Em virtude da atualidade e de muitas medidas não cumpridas pelo Governo e Ministério da Cultura e castradoras de qualquer planeamento de festivais e festividades na atualidade, em virtude de constantes oscilações que tornaram o setor (ainda mais) deficitário vimos indicar, enquanto APORFEST – Associação Portuguesa Festivais Música, a entrega hoje de uma Carta Aberta junto do Ministério da Cultura onde se incluem pontos-chave sentidos pelo setor dos festivais, festividades e seus prestadores de serviço. Hoje o problema é grave, sem solução aparente, num rumo perdido de quem nos dirige e que queremos que ou deixe trabalhar de vez ou garanta um financiamento a quem continuadamente vê as suas produções adiadas, canceladas, proteladas no tempo. Na restante Europa assistimos a políticas de apoio à Cultura que permitam que a atualidade não prejudique o futuro, enquanto em Portugal caminhamos para um terceiro ano de crise pandémica – 2020 não existiu, 2021 perdeu-se e 2022 não consegue ser planeado!

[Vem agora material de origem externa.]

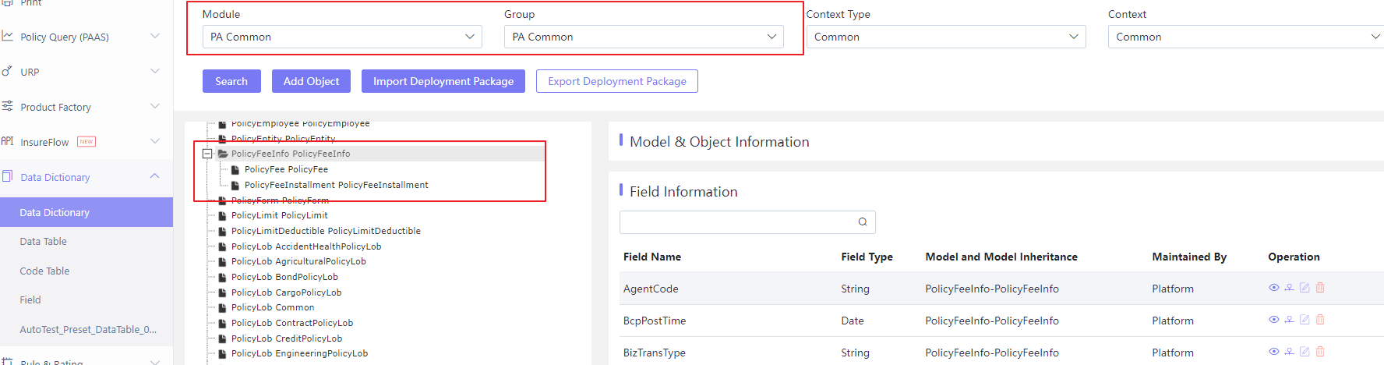
Task: Click Export Deployment Package button
Action: point(617,81)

Deixamos abaixo 10 pontos-chave urgentes:


1. A realização dos festivais e festividades no que resta do ano de 2021. Para isso deverá ser dada resposta ao seu Plano de Contingência por parte da DGS, a nível provisório até 60 dias antes do evento ocorrer e a nível definitivo até 30 dias antes do evento ocorrer. Este é um ponto que está atualmente a impedir que muitos eventos se efetivem, pela falta de resposta ou pela resposta tardia das mesmas;


2. A criação de Linha de Apoio a Fundo Perdido a festivais e festividades impedidos de realizar as suas edições em dois anos consecutivos advindos do Plano de Recuperação e Resiliência (PRR) com o objetivo de os tornar sustentáveis aquando da sua realização;


3. A criação de Linha de Apoio à Empregabilidade, pelo IEFP, para a recuperação de profissionais a contrato no setor e que uma nova geração possa ser incorporada impedindo a fixação de um gap de profissionais entre os anos de 2019 e 2022;


4. A criação de Programa Formativo, pelo IEFP, com vista à reciclagem de conhecimentos práticos e técnicos dos profissionais do setor – tanto a nível público como privado;


5. Levantamento de restrições na lotação dos espaços (salas de espetáculos e ao ar livre) para eventos de setor cultural, nomeadamente em festivais e festividades, ao abrigo da atualização informativa científica atual que em nada tem a ver com a situação de Junho de 2020, data desde a qual se mantêm as restrições neste ponto;


6. Criação de um programa de acompanhamento e perdão fiscal específico a entidades do setor cultural, nomeadamente responsáveis na execução de festivais e na prestação de serviços ao mesmo que impeça que sejam prejudicadas ou impedidas de aceder a apoios caso tenham dívidas junto da Autoridade Tributária e Segurança Social (e.g programa Peres)


7. Replicação um novo Programa Garantir Cultura até final do ano de 2021 para fazer ocorrer festivais em 2022. Com equivalente nos Governos Regionais da Madeira e Açores e dar uma resposta e análise correta ao que decorreu este ano;


8. Criação de um Fundo Solidário onde 0,5% do IVA retirado dos bilhetes vendidos no setor sejam deslocados para o fundo para utilização em situações de emergência de acordo com regulamento a ser estabelecido;


9. Reorganização dos CAEs associados ao setor Cultural, com efeitos retroativos, que foram aceites para pagamentos de impostos e obrigações fiscais pelo Estado desde sempre, mas não serviram para a adjudicação de apoios por uma mera razão administrativa restritiva.


10. Replicação e Reforço das Verbas do Programa Apoiar, com o aumento substancial das verbas disponibilizadas a micro e pequenas empresas, até meados de 2022.